Ok, I added that last line, but she may just as well have said it. Lord knows people were passing commentary on the parenting foibles of other neighbors at the picnic.
Missy and Steve? They let their kids go outside barefoot in the winter. Dale and Whitney? He bosses the kids around so the wife got him a dog to train. Alex and Julie? Such hermits! Their sheltered life will surely affect their daughter Brianna.
I can't claim this over zealous parenting is a localized phenomenon. Claire Dederer describes something similar in Poser: My Life in Twenty-three Yoga Poses, and she lives in Washington. Surely Connecticut has pockets similar to Washington. I guess I just needed a heads-up that I'd be living in a place where parenthood trumps all. Where family is your bread, butter, mistress and nightcap.
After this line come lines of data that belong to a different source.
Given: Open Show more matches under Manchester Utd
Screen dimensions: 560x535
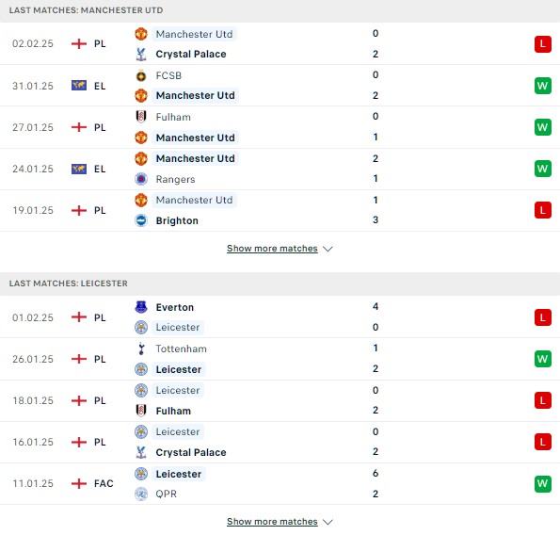Looking at the screenshot, I should click(272, 249).
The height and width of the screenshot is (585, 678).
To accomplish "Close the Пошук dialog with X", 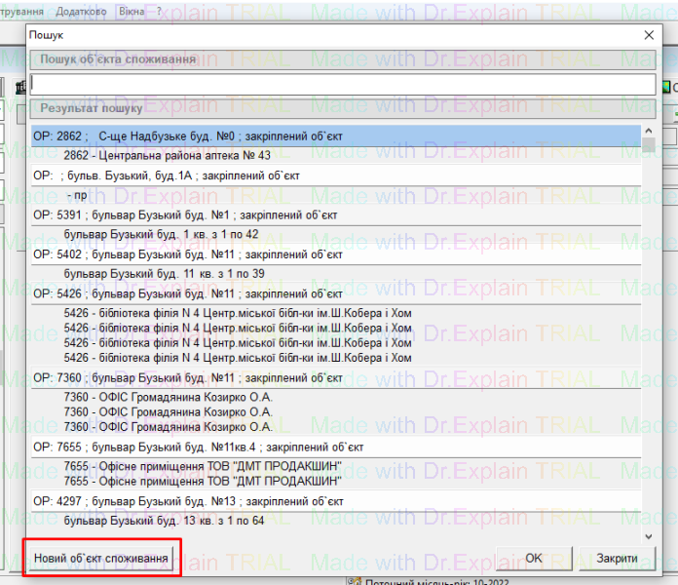I will pos(650,35).
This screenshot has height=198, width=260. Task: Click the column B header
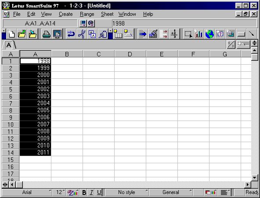click(x=67, y=54)
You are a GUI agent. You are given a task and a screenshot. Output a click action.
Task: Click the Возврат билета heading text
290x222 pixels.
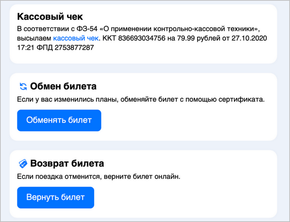pyautogui.click(x=67, y=164)
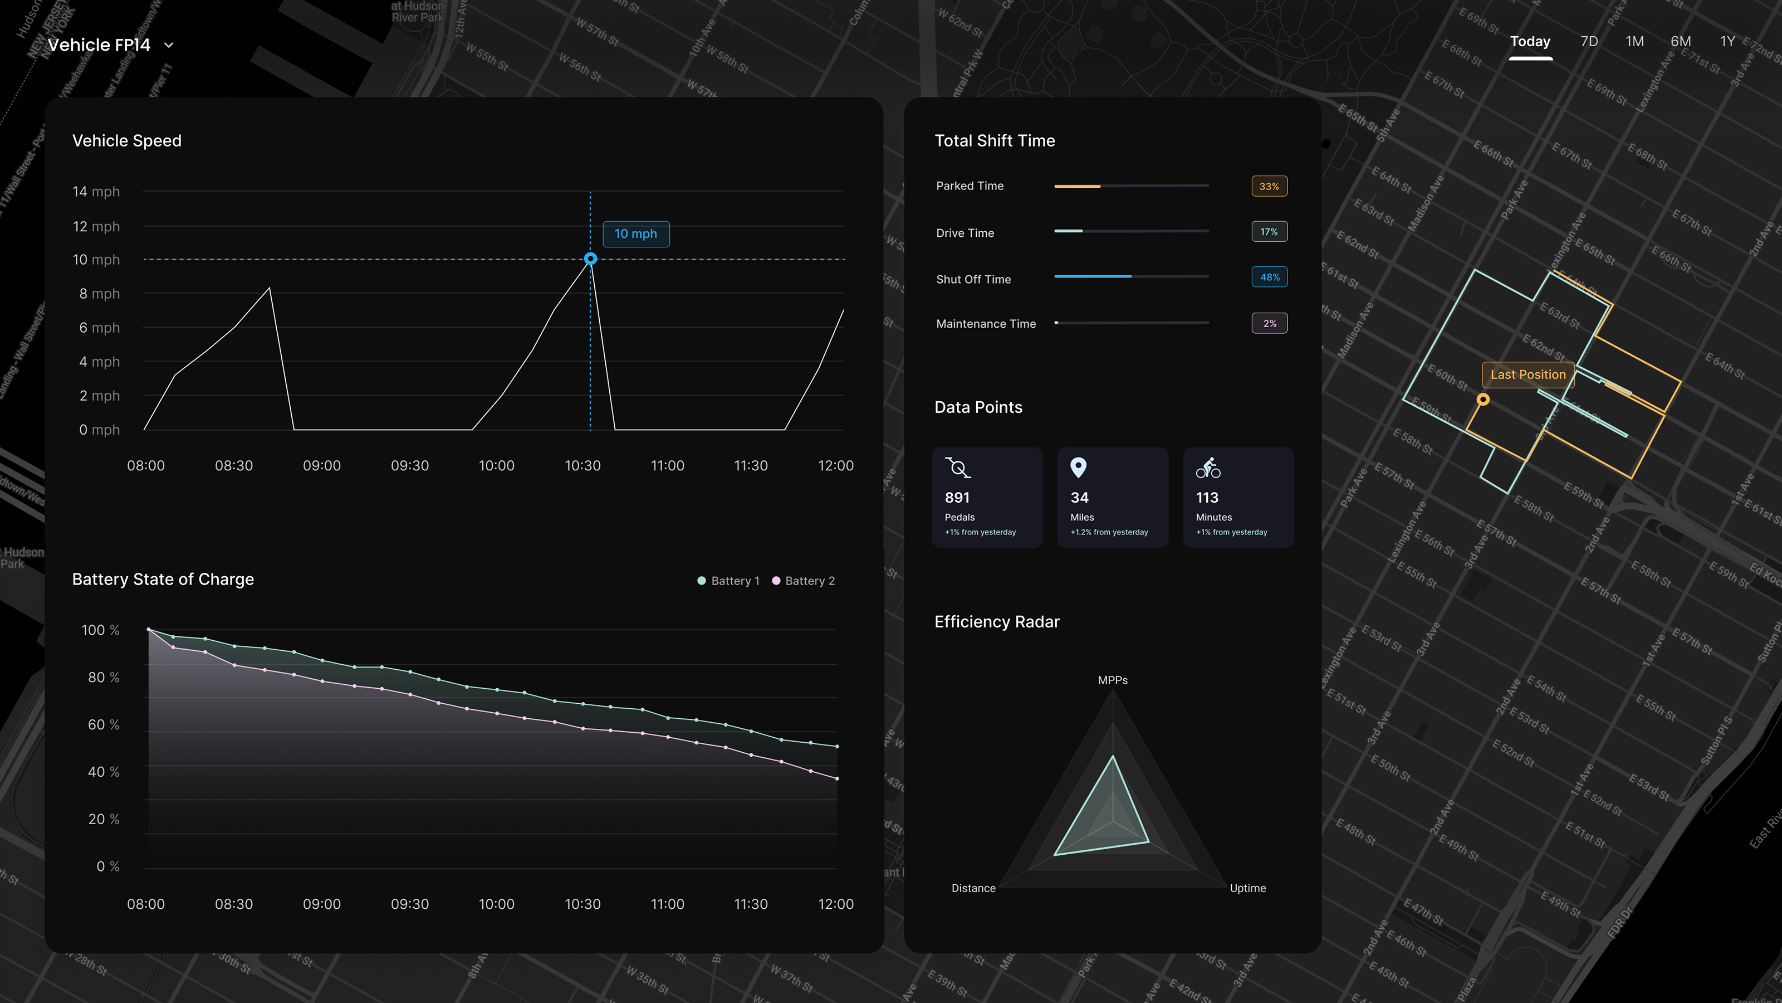Select the 1Y time range
This screenshot has width=1782, height=1003.
(1727, 42)
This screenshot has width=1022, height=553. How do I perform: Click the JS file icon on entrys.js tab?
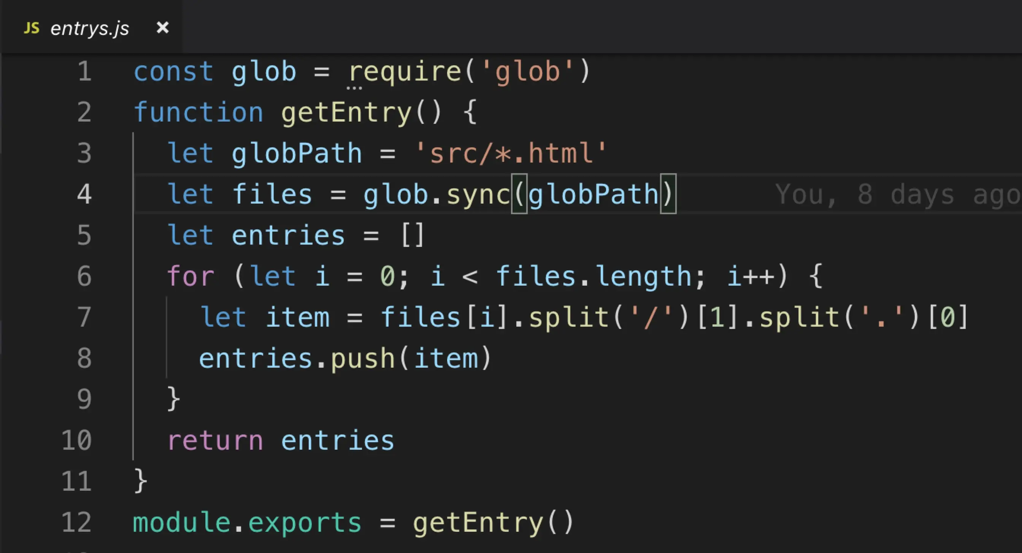click(x=32, y=28)
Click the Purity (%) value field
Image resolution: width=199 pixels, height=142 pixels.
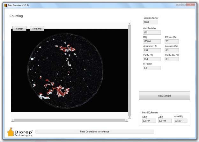(x=152, y=59)
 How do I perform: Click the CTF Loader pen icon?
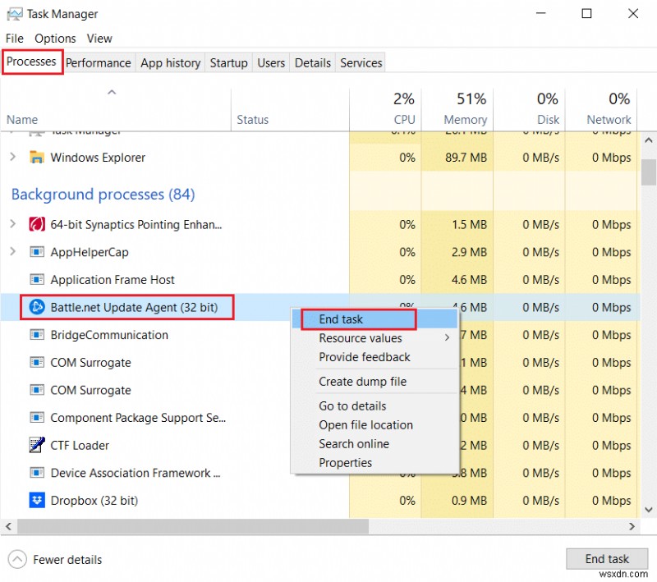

It's kind of hitting me as I write this: If we stay here, I'm almost 100% certain we will be swallowed whole by this homogeneous blob of people who are consumed by their children. We'll no longer be Chuck and Mrs. Mullet. We'll be "Those parents who let their children out of the house with peanut butter on their faces."
Even worse, I see another one or two kids in our future. Everyone knows that one of the first things people do when trying to fit into a new environment is mimic those around them.
Boink and mimic. Mimic and boink.
I'm probably pregnant already.
And the neighbors probably already know.
I'm frightened, Auntie Em! I'm frightened!